[Records for locating words and elements]

--------------------------------

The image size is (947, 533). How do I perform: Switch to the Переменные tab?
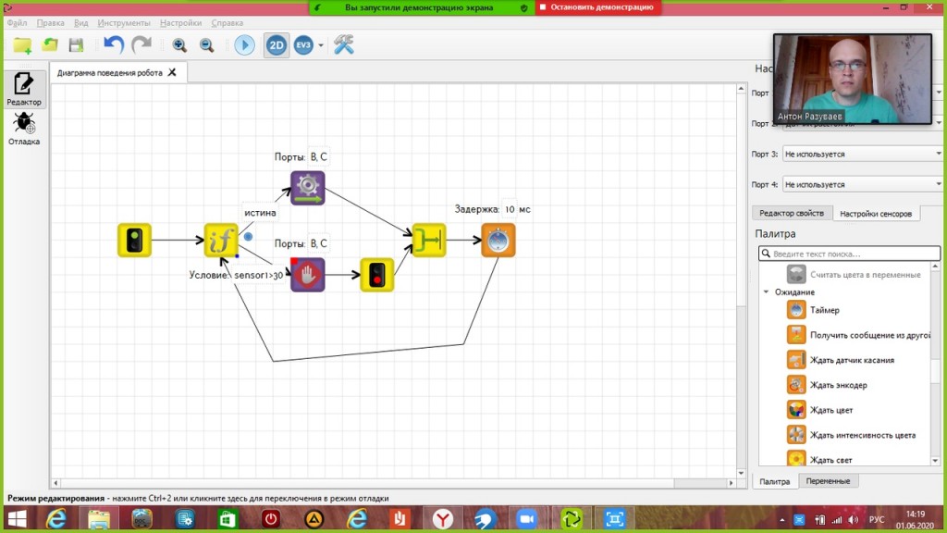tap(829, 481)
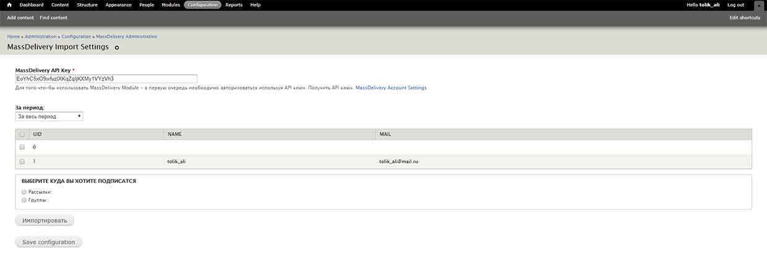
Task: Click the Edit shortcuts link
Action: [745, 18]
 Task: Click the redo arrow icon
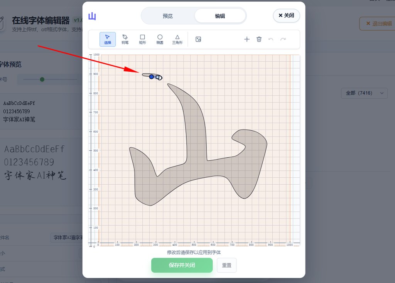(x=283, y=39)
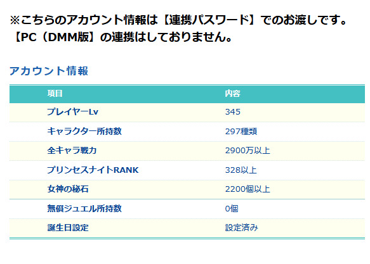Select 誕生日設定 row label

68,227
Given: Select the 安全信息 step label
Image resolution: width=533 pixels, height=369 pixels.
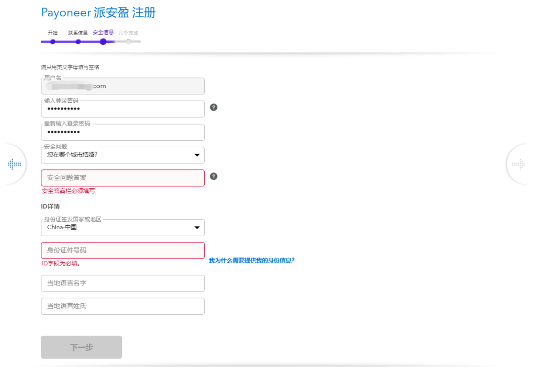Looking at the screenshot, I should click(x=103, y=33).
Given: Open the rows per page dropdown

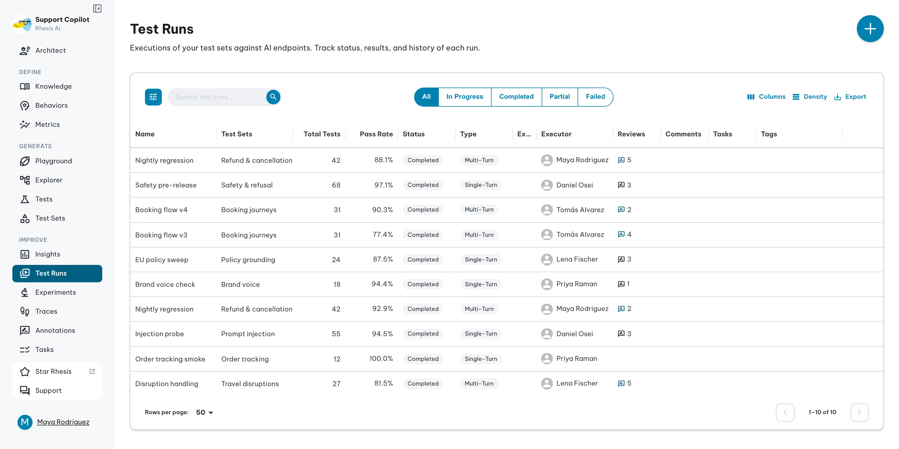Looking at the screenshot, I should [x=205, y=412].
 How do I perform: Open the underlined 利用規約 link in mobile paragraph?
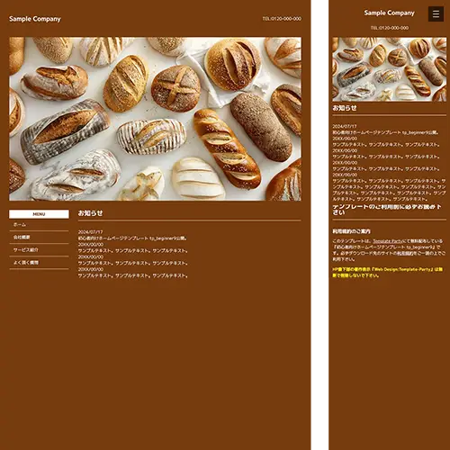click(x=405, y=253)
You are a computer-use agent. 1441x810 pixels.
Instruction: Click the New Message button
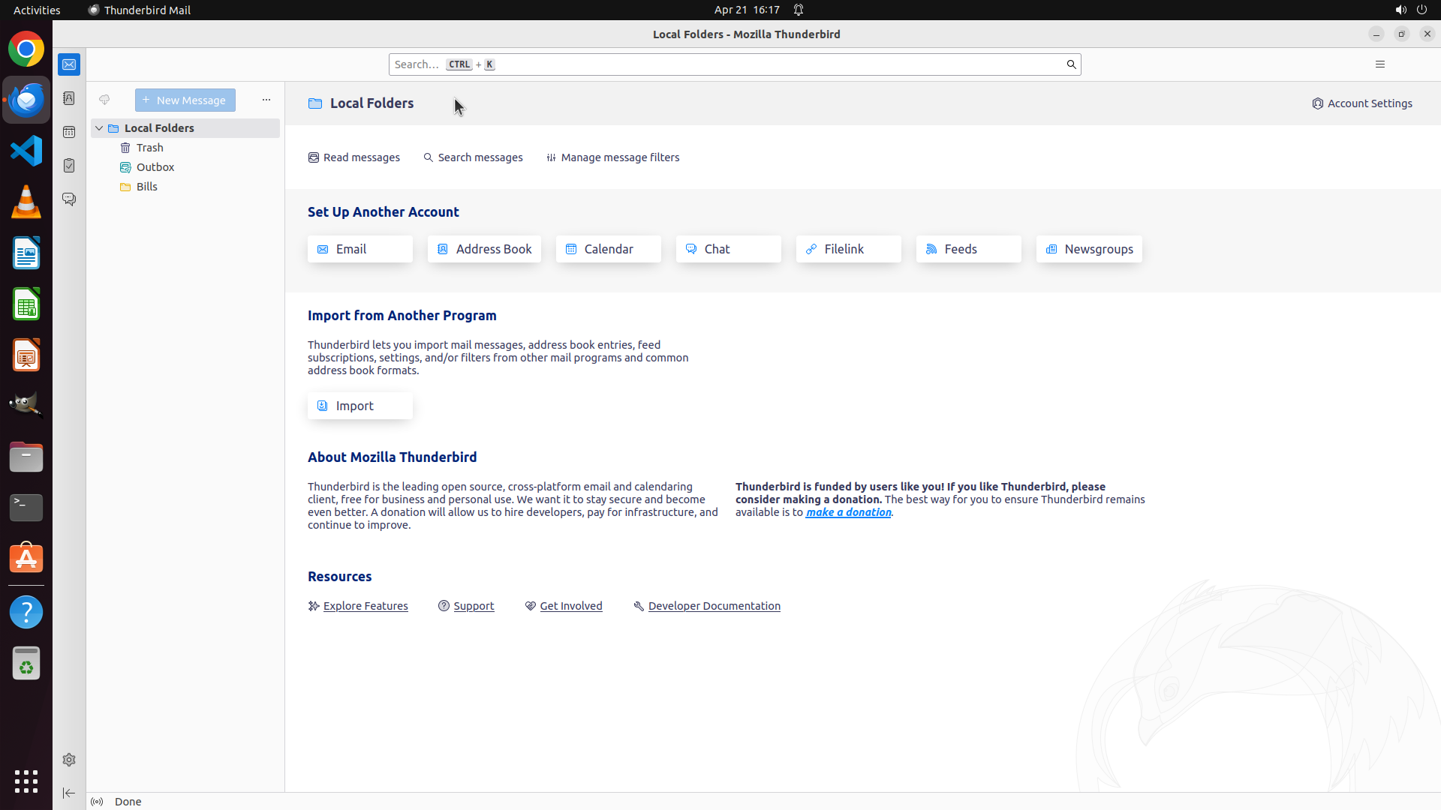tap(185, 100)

--------------------------------

— Task to carry out —
Pick out every line of the records above that contains the string "Open", treating uppercase and lowercase as different, and copy each one.

— Answer in full —
Given: Open the rows per page dropdown
 How do I perform: Open the underlined 利用規約 link in mobile paragraph?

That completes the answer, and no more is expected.